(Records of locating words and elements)
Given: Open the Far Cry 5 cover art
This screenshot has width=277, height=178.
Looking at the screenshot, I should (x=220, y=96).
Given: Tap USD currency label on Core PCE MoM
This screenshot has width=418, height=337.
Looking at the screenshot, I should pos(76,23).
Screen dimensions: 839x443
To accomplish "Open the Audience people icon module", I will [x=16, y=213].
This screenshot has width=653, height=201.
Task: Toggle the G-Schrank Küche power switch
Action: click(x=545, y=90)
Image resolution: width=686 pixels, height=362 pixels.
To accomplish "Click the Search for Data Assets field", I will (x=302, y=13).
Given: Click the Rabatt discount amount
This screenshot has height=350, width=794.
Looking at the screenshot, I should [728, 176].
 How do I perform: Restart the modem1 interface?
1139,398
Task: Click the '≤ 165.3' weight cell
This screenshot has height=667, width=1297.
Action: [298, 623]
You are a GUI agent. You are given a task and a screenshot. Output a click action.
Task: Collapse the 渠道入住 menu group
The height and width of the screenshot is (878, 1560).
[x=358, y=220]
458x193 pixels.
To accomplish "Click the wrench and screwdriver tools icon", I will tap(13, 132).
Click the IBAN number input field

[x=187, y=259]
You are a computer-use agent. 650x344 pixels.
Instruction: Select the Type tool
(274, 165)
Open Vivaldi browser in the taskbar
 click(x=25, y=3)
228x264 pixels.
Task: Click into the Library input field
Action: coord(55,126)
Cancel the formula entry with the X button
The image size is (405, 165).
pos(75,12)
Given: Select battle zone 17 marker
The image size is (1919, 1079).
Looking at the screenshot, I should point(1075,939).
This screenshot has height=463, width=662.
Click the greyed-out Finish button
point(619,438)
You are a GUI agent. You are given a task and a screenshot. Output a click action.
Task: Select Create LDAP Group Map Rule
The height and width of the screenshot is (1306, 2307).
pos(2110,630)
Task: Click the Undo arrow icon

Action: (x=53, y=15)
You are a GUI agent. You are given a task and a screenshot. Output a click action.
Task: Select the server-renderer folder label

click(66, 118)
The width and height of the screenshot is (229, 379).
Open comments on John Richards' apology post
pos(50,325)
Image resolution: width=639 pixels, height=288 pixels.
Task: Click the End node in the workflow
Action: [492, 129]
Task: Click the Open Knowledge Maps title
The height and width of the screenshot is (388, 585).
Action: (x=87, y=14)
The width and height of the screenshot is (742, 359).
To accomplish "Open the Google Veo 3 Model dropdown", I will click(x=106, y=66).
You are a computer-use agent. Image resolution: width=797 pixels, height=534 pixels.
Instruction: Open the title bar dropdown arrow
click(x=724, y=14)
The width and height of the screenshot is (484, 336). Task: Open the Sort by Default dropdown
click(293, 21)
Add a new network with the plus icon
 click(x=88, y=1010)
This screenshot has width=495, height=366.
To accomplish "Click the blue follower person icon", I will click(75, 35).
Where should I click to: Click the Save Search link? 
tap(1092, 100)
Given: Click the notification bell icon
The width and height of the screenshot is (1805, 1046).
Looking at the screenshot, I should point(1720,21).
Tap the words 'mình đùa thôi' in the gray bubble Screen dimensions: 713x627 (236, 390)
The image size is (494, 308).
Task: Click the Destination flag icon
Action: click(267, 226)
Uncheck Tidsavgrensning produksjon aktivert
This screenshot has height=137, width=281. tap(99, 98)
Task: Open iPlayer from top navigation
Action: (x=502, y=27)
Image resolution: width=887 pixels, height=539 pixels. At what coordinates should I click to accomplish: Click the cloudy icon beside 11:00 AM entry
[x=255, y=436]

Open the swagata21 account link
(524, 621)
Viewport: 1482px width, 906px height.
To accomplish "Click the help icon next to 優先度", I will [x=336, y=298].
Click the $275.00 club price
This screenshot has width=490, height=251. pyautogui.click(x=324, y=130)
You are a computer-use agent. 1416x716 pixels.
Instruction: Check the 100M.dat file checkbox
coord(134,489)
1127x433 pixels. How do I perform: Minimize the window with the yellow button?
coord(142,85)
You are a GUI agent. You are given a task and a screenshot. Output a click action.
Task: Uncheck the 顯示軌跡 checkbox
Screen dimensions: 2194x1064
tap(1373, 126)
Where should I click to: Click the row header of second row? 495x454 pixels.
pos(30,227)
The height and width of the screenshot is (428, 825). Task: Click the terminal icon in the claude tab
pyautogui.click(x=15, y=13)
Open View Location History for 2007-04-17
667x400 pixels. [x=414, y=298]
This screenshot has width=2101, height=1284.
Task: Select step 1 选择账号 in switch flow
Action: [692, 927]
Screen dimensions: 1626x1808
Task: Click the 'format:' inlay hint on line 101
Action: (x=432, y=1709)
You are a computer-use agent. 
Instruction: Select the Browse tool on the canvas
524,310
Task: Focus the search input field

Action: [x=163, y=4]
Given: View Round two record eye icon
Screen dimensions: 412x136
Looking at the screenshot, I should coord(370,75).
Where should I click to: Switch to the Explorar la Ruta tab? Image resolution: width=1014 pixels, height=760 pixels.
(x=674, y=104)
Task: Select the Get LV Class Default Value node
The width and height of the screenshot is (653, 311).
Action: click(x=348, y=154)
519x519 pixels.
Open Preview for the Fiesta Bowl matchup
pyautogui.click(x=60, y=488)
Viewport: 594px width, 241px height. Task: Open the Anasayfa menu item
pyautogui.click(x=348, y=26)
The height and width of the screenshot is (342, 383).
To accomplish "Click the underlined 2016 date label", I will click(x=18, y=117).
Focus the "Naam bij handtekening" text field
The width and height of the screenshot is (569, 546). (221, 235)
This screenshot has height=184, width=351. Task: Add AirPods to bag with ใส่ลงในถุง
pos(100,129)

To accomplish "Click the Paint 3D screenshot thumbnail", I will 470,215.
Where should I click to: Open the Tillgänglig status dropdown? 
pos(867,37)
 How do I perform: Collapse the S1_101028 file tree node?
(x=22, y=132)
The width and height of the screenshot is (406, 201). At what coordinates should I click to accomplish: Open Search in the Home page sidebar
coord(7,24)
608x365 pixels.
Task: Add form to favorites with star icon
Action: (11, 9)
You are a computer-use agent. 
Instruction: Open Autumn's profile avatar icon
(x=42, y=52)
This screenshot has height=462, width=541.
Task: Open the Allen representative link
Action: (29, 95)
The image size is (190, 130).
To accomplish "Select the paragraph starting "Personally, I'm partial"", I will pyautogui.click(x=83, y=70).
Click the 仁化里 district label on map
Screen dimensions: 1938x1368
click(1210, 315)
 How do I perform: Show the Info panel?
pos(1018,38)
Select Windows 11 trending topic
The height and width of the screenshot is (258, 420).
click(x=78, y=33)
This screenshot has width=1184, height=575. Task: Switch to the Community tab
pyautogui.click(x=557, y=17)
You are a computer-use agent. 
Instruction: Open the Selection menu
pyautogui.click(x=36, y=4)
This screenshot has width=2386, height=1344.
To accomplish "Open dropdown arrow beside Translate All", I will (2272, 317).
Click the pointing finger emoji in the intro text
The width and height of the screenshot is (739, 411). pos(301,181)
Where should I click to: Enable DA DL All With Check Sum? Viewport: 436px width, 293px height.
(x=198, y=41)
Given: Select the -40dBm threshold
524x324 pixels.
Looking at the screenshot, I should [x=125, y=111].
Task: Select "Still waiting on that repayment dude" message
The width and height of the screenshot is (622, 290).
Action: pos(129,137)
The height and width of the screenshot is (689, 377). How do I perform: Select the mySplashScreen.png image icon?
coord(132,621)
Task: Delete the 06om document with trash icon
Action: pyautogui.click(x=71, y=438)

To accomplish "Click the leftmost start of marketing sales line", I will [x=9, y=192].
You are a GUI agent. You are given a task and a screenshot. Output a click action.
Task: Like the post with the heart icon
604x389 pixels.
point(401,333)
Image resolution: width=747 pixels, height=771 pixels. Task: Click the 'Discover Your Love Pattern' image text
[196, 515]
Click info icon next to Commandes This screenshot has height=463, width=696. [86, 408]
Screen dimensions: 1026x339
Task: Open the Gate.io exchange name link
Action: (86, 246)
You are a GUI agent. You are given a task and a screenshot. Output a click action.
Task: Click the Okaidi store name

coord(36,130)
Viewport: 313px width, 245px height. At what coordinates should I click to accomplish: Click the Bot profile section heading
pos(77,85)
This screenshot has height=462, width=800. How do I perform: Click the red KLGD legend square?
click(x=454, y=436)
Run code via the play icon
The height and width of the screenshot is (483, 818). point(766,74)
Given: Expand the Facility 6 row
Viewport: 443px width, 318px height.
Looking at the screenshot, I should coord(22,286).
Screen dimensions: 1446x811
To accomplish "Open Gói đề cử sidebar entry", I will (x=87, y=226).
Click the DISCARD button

Problem — Write out the rows from the line with "Given: Click the notification bell icon" to the line with "Action: click(267, 226)", copying each line unchanged.

Correct response —
Given: Click the notification bell icon
The width and height of the screenshot is (1805, 1046).
Looking at the screenshot, I should point(1720,21).
Tap the words 'mình đùa thôi' in the gray bubble Screen dimensions: 713x627 (236, 390)
The image size is (494, 308).
Task: Click the Destination flag icon
Action: click(267, 226)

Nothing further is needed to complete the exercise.